With respect to collaborative procurement, referring to joint procurement by EU member states in pooling resources to acquire critical medicines, measures will allow EU countries to join forces when procuring critical medicines and medicines of common interest, thereby strengthening their collective leverage. The measures also reduced the threshold number of EU member states required to submit a request to the European Commission to procure on their behalf from nine countries to five.

With respect to contingency-stock requirements, when EU member states require companies to hold contingency stocks, they will have to ensure that this does not negatively affect supply of critical medicines in other EU countries. The provisional agreement includes new measures allowing EU member states to share relevant information about contingency stock requirements.
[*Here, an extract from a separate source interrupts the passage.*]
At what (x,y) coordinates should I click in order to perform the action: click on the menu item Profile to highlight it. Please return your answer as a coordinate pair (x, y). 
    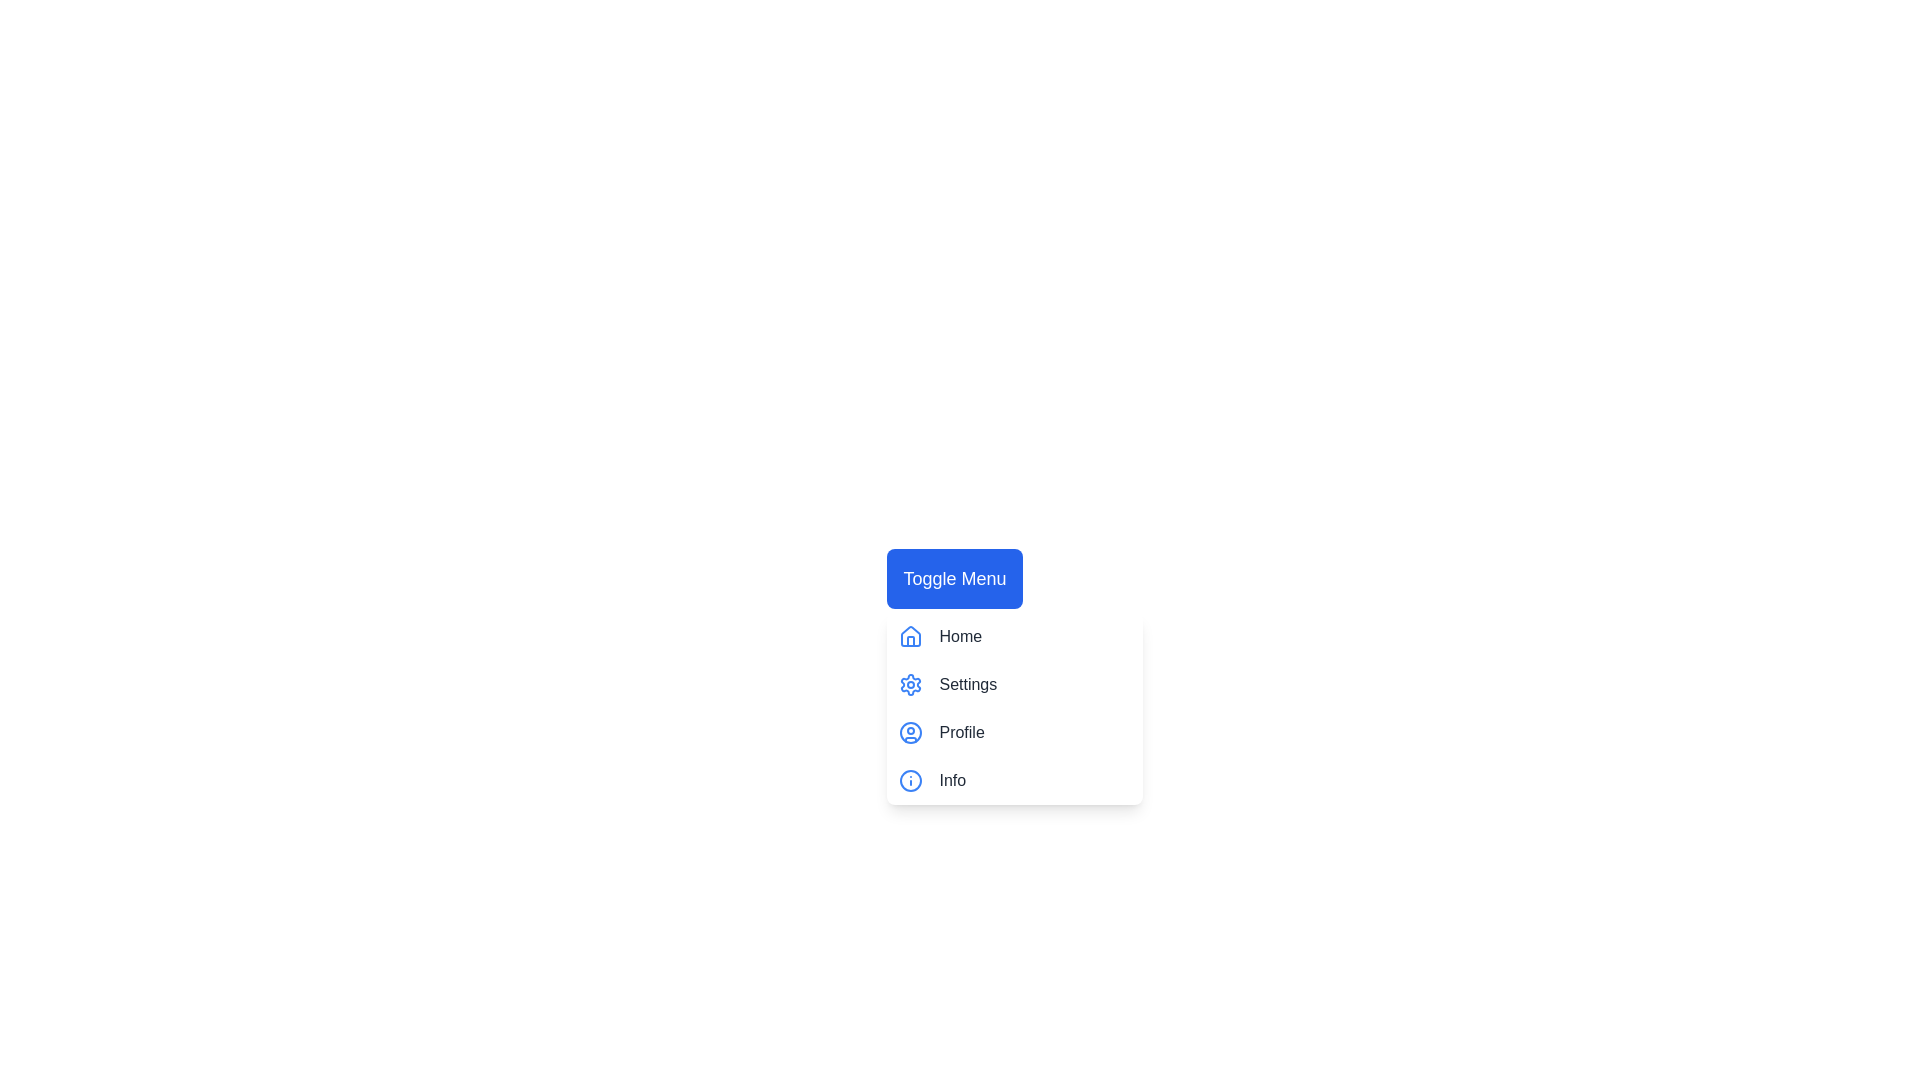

The agreement clarifies the use of the existing voluntary solidarity mechanism in ensuring that data on contingency stocks is exchanged between EU member states and provides the means for countries to reallocate critical medicine products, if needed, on a voluntary basis.

With respect to orphan medicines, the scope of the act was expanded to include orphan medicinal products in certain key areas, including strategic projects and collaborative procurement. In the EU, orphan medicinal products are defined as conditions that affect no more than 5 in 10,000 people in the EU.

Medicines for Europe, which represents generic-drug and biosimilar producers in Europe, provided support for the agreement but is also calling for other measures, including more funding on an EU-level to support manufacturing in the EU and to address other policy issues, such as the Urban Waste Water Treatment Directive, which contribute to the cost of production in the EU.

 “The Act is the first European step to strengthen critical medicines supplies and reduce shortages,” said Medicines for Europe Director General Adrian van den Hoven, in a May 15, 2026, statement. “The next EU budget should include a competitiveness €4 billion fund to support generic medicine and API production. This would support upgrades for security of supply or resilience for over 150 production sites in Europe and would be important for national security interests.”